Celebrating my father-in-law’s birthday (which spurred the writing of this post!). The kids living their best terry cloth lives in Minnow (outfits linked here). I loved catching this snap of my boy with his hand on my in laws’ dog, McDuff. A mini Tilly, and he looks like he’s pilfering for crumbs here.

Our friends has a Derby party with the cutest details. I asked, and my girlfriend got the Derby cups from When It Rains Paper (lots of other designs available). I brought them a few little gifts including this Fishwife x Fly by Jing Smoked Salmon. Amazing what a little ribbon and some crinkle paper do for presentation! The gift beneath is wrapped in one of these handy Gwrap bags from Joy Creative Shop. No tissue paper, no ribbon, no box needed! You seal with one of their provided sticker labels.

Elizabeth’s roses in bloom on the side of our house. I watched them accommodating the breeze for a few minutes one morning and then had to play John Prine’s “I Remember Everything” a few times and have a good cry. (More on that song here.)

We made an excursion to the nursery to buy some more herbs and plants this past week, too. My son wore this tennis racquet sweatshirt every chance he had this week. I’m sure all mothers feel this way about their children, but I could stare at them all day long and never stop thinking how beautiful they are.

Hope you have a good week, Magpies. Go easy!

P.S. A few fun orders I made while writing this post: this lemon-lime lightweight sweatshirt; these novelty shades in the blue; these jelly Eleftherias in the fun blue; this dress; and these mesh flats (I’d been eyeing a pair of mesh flats forever).

P.P.S. My summer reading list.

P.P.P.S. Updated my Shop, my Shopbop hearts, and my Amazon shop!

Leave A Reply

Your email address will not be published. Required fields are marked *.

2 thoughts on “The Magpie Diary: May 12, 2024.

  1. Hi Jen,
    I hear you. The people pleasing runs deep in eldest daughters, myself included. But I also think it’s part of how we women are socialized to maintain the status quo (even when it doesn’t serve us).

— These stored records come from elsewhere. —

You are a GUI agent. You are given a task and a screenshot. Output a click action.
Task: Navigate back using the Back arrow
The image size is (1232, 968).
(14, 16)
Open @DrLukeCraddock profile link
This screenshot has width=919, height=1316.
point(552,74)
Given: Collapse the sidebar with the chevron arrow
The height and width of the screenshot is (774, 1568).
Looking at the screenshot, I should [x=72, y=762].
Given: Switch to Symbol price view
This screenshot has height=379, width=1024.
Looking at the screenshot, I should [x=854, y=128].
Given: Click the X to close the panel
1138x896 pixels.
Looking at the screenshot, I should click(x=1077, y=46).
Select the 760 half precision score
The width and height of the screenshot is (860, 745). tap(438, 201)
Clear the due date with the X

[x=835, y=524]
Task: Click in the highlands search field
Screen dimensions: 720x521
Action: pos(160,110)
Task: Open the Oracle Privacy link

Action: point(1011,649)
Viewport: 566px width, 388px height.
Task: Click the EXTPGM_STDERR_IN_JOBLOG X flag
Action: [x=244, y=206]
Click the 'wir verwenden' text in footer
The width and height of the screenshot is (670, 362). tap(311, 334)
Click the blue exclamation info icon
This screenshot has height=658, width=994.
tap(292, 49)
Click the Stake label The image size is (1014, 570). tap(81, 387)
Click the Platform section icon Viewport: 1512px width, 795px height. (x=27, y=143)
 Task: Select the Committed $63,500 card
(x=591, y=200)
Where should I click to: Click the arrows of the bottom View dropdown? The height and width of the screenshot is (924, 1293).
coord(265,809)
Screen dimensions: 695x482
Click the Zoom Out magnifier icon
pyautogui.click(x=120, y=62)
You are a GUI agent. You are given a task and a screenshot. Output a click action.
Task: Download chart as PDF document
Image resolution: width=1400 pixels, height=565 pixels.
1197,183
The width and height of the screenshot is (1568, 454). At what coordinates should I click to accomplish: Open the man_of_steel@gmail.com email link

    When I find myself prioritizing the comfort of others over my values, I have a book I turn to. My Marianist university included in the core curriculum “Jesus and Nonviolence: a third way” by Walter Wink. I have so many quotes highlighted, and today it opened to “Can people who are engaged in oppressive acts repent unless they are made uncomfortable with their actions?…Loving confrontation can free both the oppressed from docility and the oppressor from sin.” I believe in right action and care for the community more than not making a fuss, but it still goes against my nature. But these are tools to make change not from a position of power, but a position of weakness. It’s the exact right book to turn to when you feel powerless or boxed in. I highly recommend it, it reframes things in such an interesting way.

    – –

    I’m trying very hard to shop my closet, and I’ve been saving a bag of stained white favorites (a gauze shirt of my husband’s, a boring white button down, a smocked dress, my son’s t and shorts, dish towels, a pair of socks) and today I used our local equivalent of RIT dye to turn a washing machine load bright Kelly green. It was so satisfying! I’m completely delighted. And now we have a set of matching clothes that’ll be fun at the beach club this summer. If anyone else has grand DIY ideas but poor follow through, this is the craft for you! I’m now planning to embroider some of the dyed clothes but with two little kids it may not happen this summer!

    1. Love this note – thank you so much for the suggestions and book recs. Comforting to know I’m not alone in this struggle, too.

      Love this clever way to repurpose stained whites!!